Logo horizontal ruler
   

Planning Commission Ties Hefty Benefits Package to Studio Expansion

By Susan Reines

July 22 – The Planning Commission gave a unanimous nod Wednesday to the proposed expansion of a studio complex in the city’s industrial corridor, but only if a hefty package of community benefits is attached to the final approval by the City Council.

While the developer had offered a package that included pumping $400,000 into the City’s childcare fund and providing additional money for community services, the commission decided it wasn’t enough to offset the traffic the project would generate on nearby residential areas.

The commission not only asked the developer to boost the childcare funds to $925,000, but also requested that the Lantana Media Complex host annual job fairs and internship programs to help Santa Monica’s at-risk youth gain employment in the entertainment industry.

Representatives for Hines, the company that owns and manages Lantana, said they would have to determine if the added costs would still make the studio’s expansion between Olympic and Exposition boulevards feasible.

But board members made it clear their recommendation that the council approve the necessary “statement of overriding considerations” was contingent on the long list of benefits.

“What has particularly tipped me over to the positive side is -- it may sound small, but -- this business about the job symposium,” said Chair Barbara Brown, who said she had been “very iffy” about the project because of its traffic impacts.

Job fairs and internship programs, Brown said, would serve real needs in the community and truly compensate, at least in part, for the traffic increase.

Brown, however, added that the City’s upcoming overhaul of its zoning code would have to address traffic in gridlocked neighborhoods such as Sunset Park, whose residents protested the Lantana expansion at last week’s public hearing.

“I think we are very close to being maxed out, that our infrastructure is not going to support a whole lot more,” Brown said. But she added that that point of saturation had not yet been reached, “not now, not with this project.”

Lantana paid for residents of “Lantana South,” the area of the Pico Neighborhood just south of the studios, to hire a traffic consultant and devise mitigation measures. The company will also pay for the measures, which will likely include medians on Exposition Boulevard to discourage drivers from turning left to cut through residential streets.

Unlike Lantana South, Sunset Park will not receive money for traffic mitigation, because the City determined that Lantana’s expansion would not significantly impact intersections in the neighborhood, which is more than half a dozen blocks away.

By Wednesday’s meeting, the “community benefits package” the Planning Commission finally agreed to attach to its recommendation for approval had swelled into a lengthy list that also included annual funding for arts programs, construction of new sidewalks along Olympic Boulevard and donations to Edison School.

Doug Holte, senior vice president of Hines, said Lantana does not have a specific ceiling for benefits funding.
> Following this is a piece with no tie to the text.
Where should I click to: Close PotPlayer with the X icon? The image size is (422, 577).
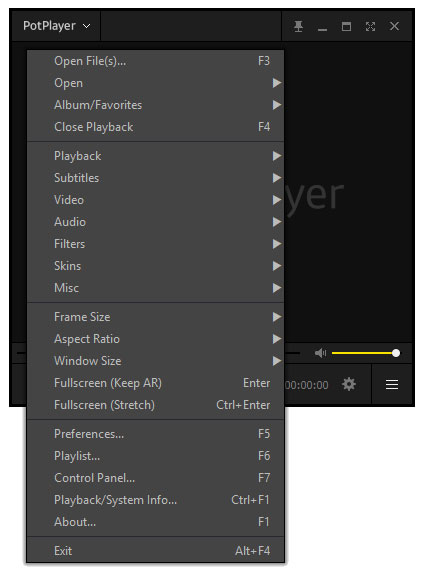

He noted, however, that everyone would benefit from “the package not being so burdensome that the buildings would not be feasible.”

If there were so many benefits attached that the developers had to call off the expansion for lack of funding, Holte said, then the community would not receive any benefits at all.
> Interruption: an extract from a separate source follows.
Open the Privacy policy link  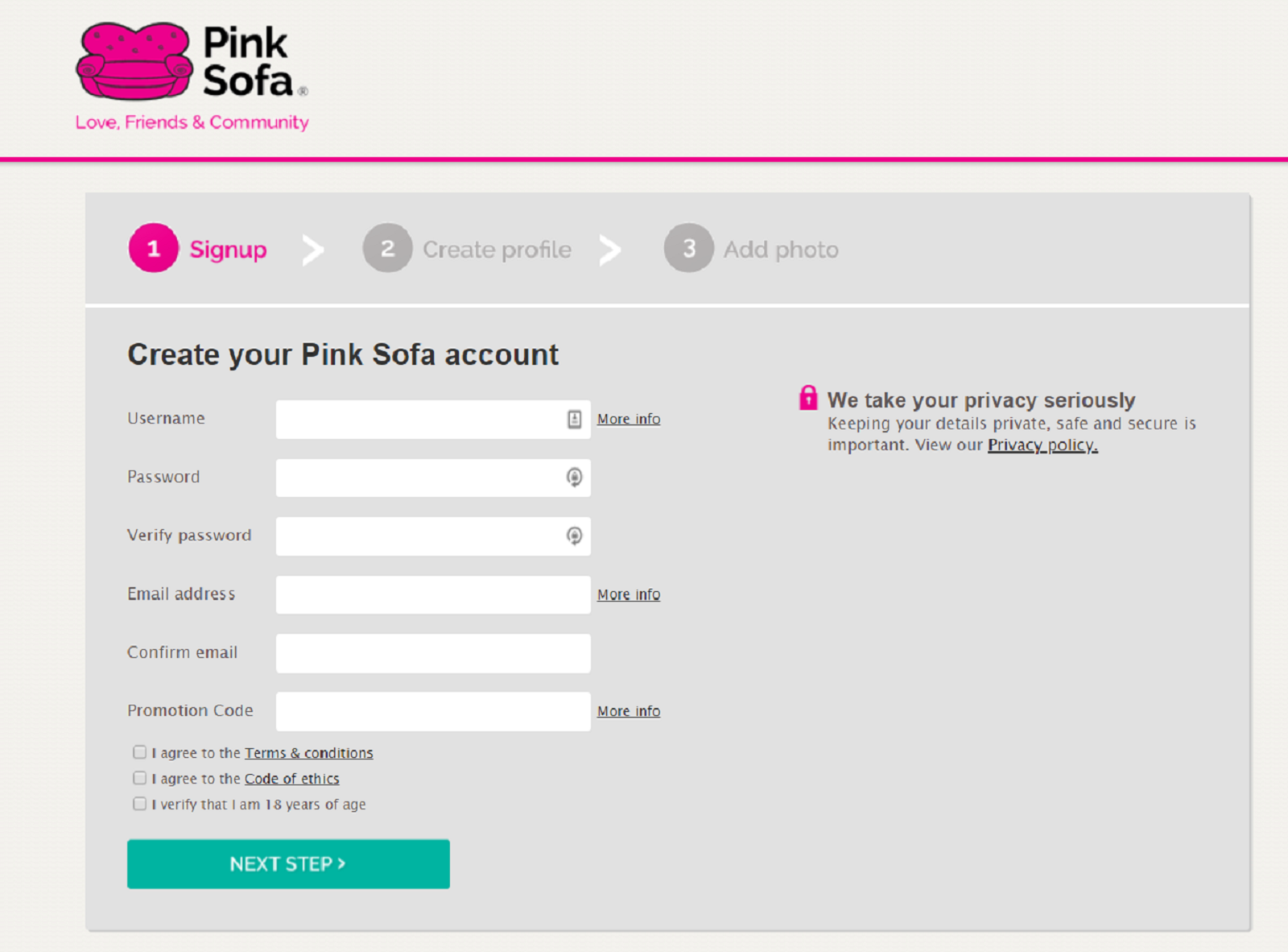coord(1042,445)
Asked whether Lantana would agree to donate more than double what it had offered to the City’s child care fund, Holte said, “I think there is still discussion that would be productive between council members and Hines Lantana to see how that fits in with a total package and see if the project would still be feasible.”

At last week’s public hearing, residents of the Pico Neighborhood -- which is Santa Monica’s poorest and most racially diverse neighborhood -- requested that they be given priority when it comes to childcare funds, since the expansion would directly impact traffic on their streets.
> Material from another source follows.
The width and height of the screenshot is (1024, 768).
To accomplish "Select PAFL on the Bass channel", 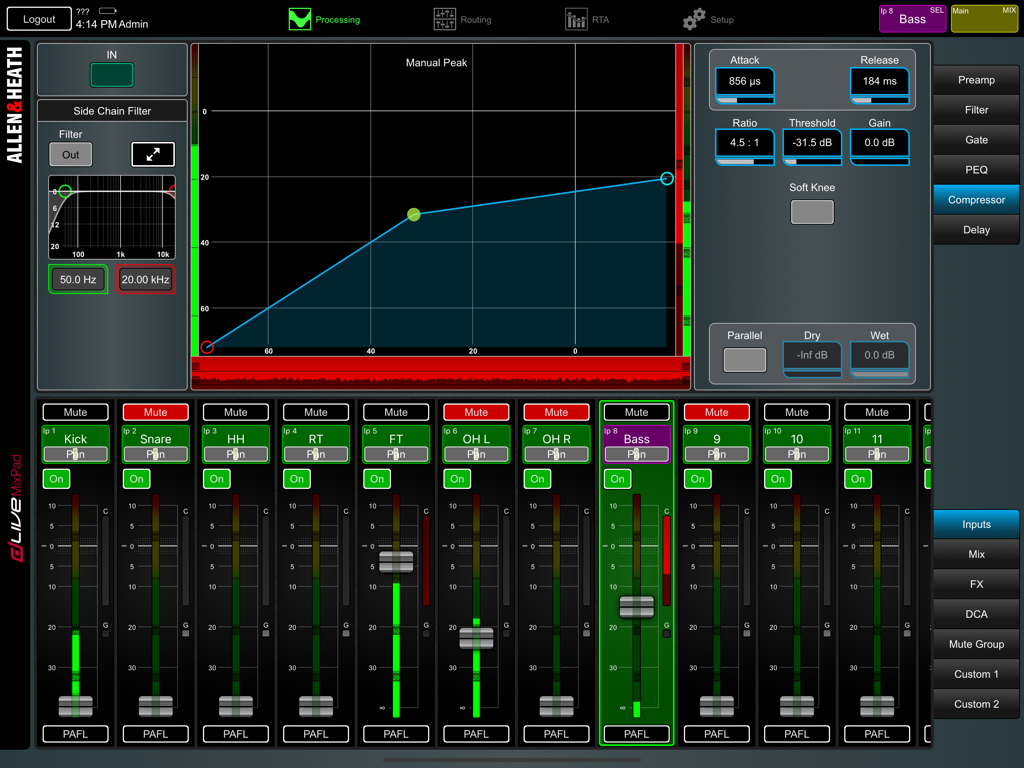I will (636, 733).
The commissioners recommended that the City Council grant the request, both because the Pico Neighborhood is adjacent to Lantana and because the residents of that area tend to need the most financial support.

“The reality is that it’s also a project in their neighborhood, and most of the impacts are going to be on childcare services in their neighborhood,” said Commissioner Terry O’Day.

The Planning Commission’s recommendation for approval sends the project to its final hurdle, the City Council. In September, the council will examine the Lantana proposal and determine what, if any, community benefits would compensate for the expansion’s traffic impacts.

Wednesday’s approval came two years after the commission turned down Lantana’s expansion plan, because the traffic impacts would be too severe.

Since then, the developers have downsized one of the two proposed buildings by 15 percent. But the City still projects that the development -- which consists of a 64,105-square-foot building and a 130,000-square-foot structure -- would create about 1,800 new car trips each day.